**EXERCISE INPUT**:
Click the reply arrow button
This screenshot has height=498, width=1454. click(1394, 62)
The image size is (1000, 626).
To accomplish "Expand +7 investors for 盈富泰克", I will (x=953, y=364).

--

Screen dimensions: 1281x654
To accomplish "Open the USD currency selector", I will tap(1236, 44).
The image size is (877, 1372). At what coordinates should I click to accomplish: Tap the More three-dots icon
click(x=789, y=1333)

**WHAT IS REQUIRED**: Find the string "will" in the records, then copy each line where it occurs.

**WRITTEN RESPONSE**:
To accomplish "Expand +7 investors for 盈富泰克", I will (x=953, y=364).
To accomplish "Open the USD currency selector", I will tap(1236, 44).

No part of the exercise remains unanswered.